Vaccination: Costly clash between autonomy, public health

by ,  /  15 August 2017
The Experts:
Expert

Ruth Fischbach

Professor, Columbia University
Expert

John Loike

Adjunct professor, Columbia University

In the United States, 117 people from 13 states contracted measles between 1 January and 15 July of this year, according to the Centers for Disease Control and Prevention (CDC). In the same time period, 45 states and the District of Columbia reported 3,886 mumps infections. In 2015, there were 20,762 reported cases of pertussis, or whooping cough, in the country. Pertussis infections are on the rise in many states, prompting a call to vaccinate. For instance, pertussis cases doubled in Indiana from 2016 to 2017 and included one fatality.

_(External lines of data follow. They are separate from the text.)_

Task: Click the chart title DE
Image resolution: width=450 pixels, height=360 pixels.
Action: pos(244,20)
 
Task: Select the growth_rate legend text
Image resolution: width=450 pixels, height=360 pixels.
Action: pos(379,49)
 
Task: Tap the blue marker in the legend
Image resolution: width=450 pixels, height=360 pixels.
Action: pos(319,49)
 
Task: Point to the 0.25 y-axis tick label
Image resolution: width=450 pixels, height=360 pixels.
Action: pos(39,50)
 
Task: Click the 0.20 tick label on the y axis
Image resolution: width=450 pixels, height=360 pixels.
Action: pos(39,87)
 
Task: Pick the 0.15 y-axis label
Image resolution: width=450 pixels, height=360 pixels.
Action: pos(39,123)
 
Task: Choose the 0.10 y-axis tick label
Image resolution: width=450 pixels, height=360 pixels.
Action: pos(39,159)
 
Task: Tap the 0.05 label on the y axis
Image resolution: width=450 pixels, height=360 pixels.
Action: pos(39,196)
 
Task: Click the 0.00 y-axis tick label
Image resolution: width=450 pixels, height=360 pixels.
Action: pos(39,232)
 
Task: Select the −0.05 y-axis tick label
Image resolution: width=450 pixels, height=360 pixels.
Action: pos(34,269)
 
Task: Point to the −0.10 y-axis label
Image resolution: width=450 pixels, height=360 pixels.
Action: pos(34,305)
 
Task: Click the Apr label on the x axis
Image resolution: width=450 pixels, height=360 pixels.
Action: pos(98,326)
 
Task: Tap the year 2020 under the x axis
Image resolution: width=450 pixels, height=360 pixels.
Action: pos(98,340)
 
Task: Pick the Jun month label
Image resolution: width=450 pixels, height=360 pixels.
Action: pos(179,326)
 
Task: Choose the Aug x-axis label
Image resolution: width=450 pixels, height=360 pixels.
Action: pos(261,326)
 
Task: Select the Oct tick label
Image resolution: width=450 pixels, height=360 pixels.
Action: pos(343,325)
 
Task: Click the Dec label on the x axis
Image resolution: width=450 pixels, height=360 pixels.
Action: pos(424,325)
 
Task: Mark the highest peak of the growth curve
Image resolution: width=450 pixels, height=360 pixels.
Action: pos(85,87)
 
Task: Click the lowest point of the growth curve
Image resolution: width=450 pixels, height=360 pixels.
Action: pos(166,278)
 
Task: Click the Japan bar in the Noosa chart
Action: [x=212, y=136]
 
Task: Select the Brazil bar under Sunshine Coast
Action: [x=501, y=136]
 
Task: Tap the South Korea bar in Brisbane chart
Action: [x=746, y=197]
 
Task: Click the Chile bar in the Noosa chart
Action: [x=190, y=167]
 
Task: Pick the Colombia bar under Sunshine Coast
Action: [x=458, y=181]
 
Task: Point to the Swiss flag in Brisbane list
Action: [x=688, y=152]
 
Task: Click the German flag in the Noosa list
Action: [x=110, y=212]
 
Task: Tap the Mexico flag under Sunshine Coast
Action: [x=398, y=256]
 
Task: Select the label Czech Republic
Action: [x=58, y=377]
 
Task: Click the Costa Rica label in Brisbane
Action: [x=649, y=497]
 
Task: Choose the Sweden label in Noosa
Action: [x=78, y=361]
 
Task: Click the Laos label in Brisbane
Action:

Each of these numbers is alarming, because if all children were vaccinated, the number of cases of these infectious diseases would drop dramatically. Studies estimate that vaccines save about 42,000 lives each year in the U.S., and $13.5 billion in direct medical costs.

If vaccinations are so effective, why do thousands of parents refuse to vaccinate their children?

In a survey conducted in 2013, 87 percent of pediatricians in the U.S. said they encountered parents refusing to vaccinate their children. And about 6 percent of all kindergarteners in the U.S. have not received at least one essential vaccination. Equally important and worrisome is that although most physicians continue to provide care to families whose children are unvaccinated, physicians are increasingly choosing to dismiss these families from their practices.

The failure of parents to vaccinate themselves and especially their children jeopardizes the health of their children as well as other children and adults.

We propose that doctors and hospitals institute measures that protect people in their practices, rather than refusing to treat anyone. And we believe that all states should require that children be vaccinated before attending school.

Unfounded fears:

Many parents cling to multiple false claims and beliefs when deciding whether to vaccinate their children, and many are no longer willing to take the word of their physician.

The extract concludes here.